In [3]:
import numpy as np
from sklearn.datasets import fetch_openml
import tensorflow as tf
from FFN import FFLayer
from FFN import FFNetwork
import time

In [None]:
def load_mnist():
    """
    load mnist data set using TensorFlow
    """
    print("Loading MNIST dataset...")
    
    (X_train, y_train), (X_test, y_test) = tf.keras.datasets.mnist.load_data()
    
    X_train = X_train.reshape(60000, 784).astype(np.float32) / 255.0
    X_test = X_test.reshape(10000, 784).astype(np.float32) / 255.0
    
    y_train = y_train.astype(np.int32)
    y_test = y_test.astype(np.int32)
    
    print(f"Train set: {X_train.shape}, Test set: {X_test.shape}")
    print(f"Pixel range: [{X_train.min():.3f}, {X_train.max():.3f}]")
    return X_train, X_test, y_train, y_test

In [None]:
def test_basic_functionality():
    """
    test the basic functionalities of the network
    """
    print("\n=== base test ===")
    
    # build a small network for test
    network = FFNetwork([794, 100, 50, 10], 0.01)  # input is 784+10=794
    
    # test single sample
    x_sample = np.random.rand(784)
    y_sample = 3
    
    # test construct_samples
    pos, neg = network.construct_samples(x_sample, y_sample)
    print(f"Sample construction: pos.shape={pos.shape}, neg.shape={neg.shape}")

#### Short task 1:
Based on the notebook code, does each statement agree with it? Answer yes or no for each, and quote the words that decide it: (a) The loading function scales the image arrays by dividing them by 255.0. (b) The first layer of the test network has a size of 784. (c) The label assigned to the single test sample is 5.
#### Short task 2:
Print the part of the notebook code that opens with the words containing "test the basic" and closes with "neg = network.construct_samples(x_sample, y_sample)".
#### Short task 3:
Rewrite the block of the notebook code that begins "def load_mnist():" as a list of the steps it performs.
The lines after this point are separate material and do not belong to the notebook code.

#### Source data:

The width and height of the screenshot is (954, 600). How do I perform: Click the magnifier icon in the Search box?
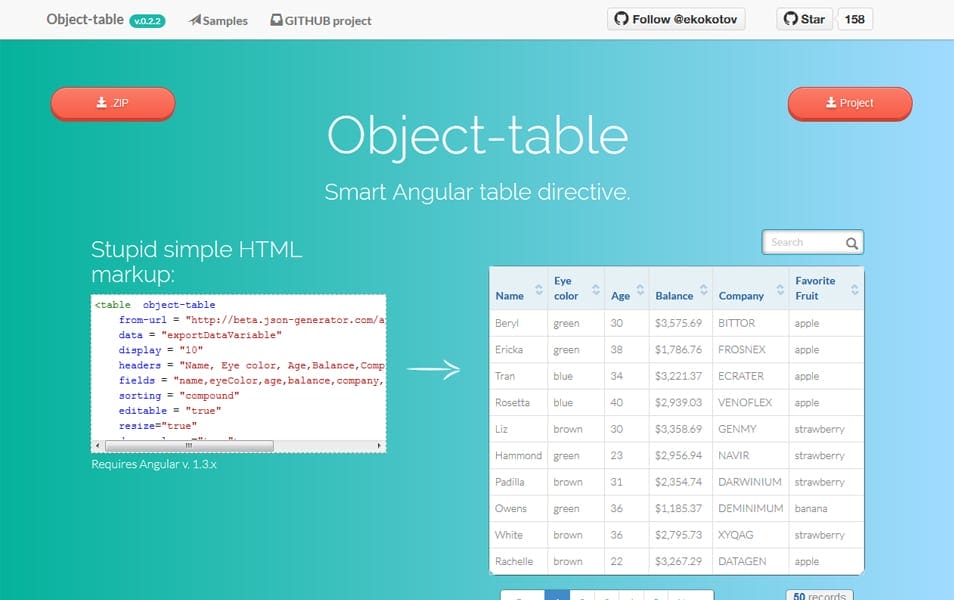point(851,242)
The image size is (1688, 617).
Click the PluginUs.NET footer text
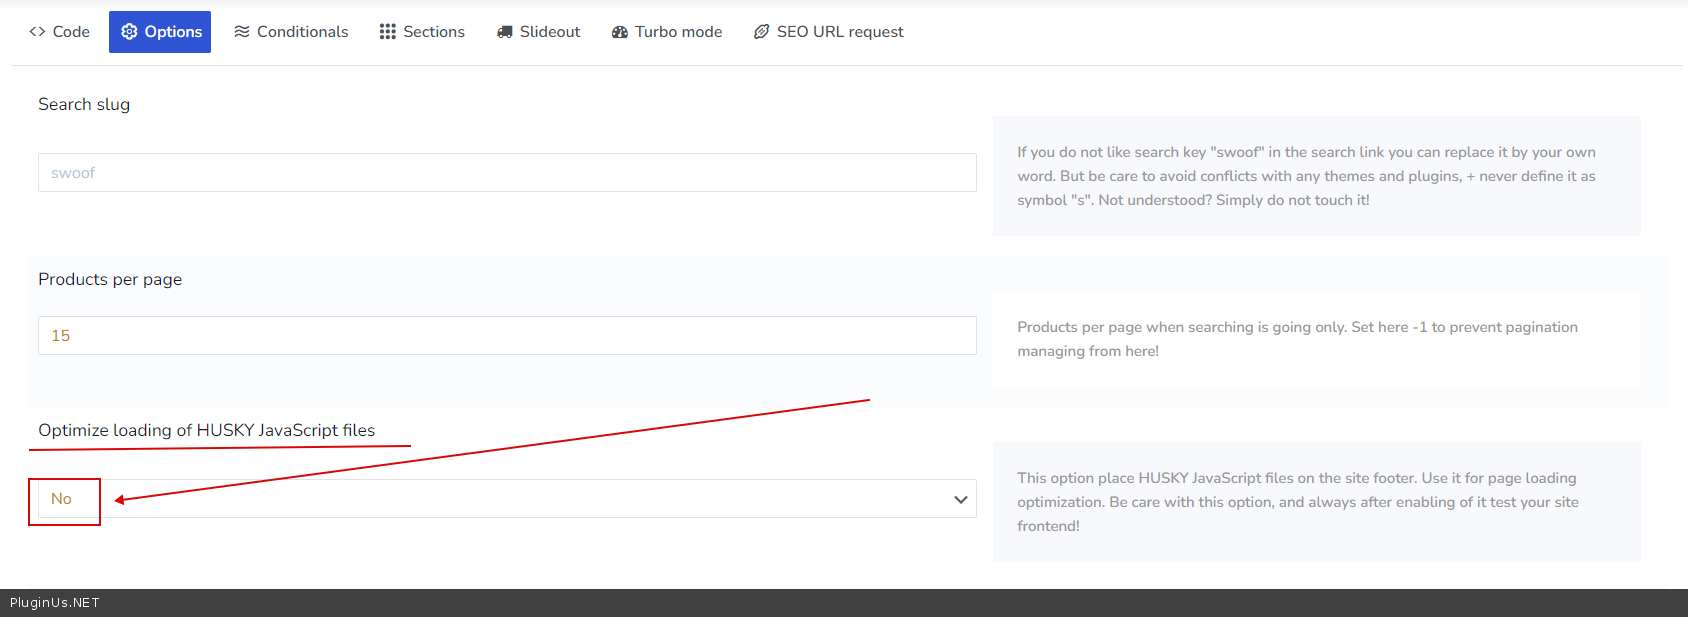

#### Reply 1:
(a) Yes: "X_train = X_train.reshape(60000, 784).astype(np.float32) / 255.0"
(b) No: "network = FFNetwork([794, 100, 50, 10], 0.01)  # input is 784+10=794"
(c) No: "y_sample = 3"

#### Reply 2:
test the basic functionalities of the network
    """
    print("\n=== base test ===")
    
    # build a small network for test
    network = FFNetwork([794, 100, 50, 10], 0.01)  # input is 784+10=794
    
    # test single sample
    x_sample = np.random.rand(784)
    y_sample = 3
    
    # test construct_samples
    pos, neg = network.construct_samples(x_sample, y_sample)

#### Reply 3:
- Prints "Loading MNIST dataset..."
- Loads the MNIST training and test sets through tf.keras.datasets.mnist.load_data().
- Reshapes X_train to (60000, 784) and X_test to (10000, 784), converts both to float32, and divides them by 255.0.
- Converts y_train and y_test to int32.
- Prints the shapes of the training and test sets and the minimum and maximum pixel values of X_train.
- Returns X_train, X_test, y_train, and y_test.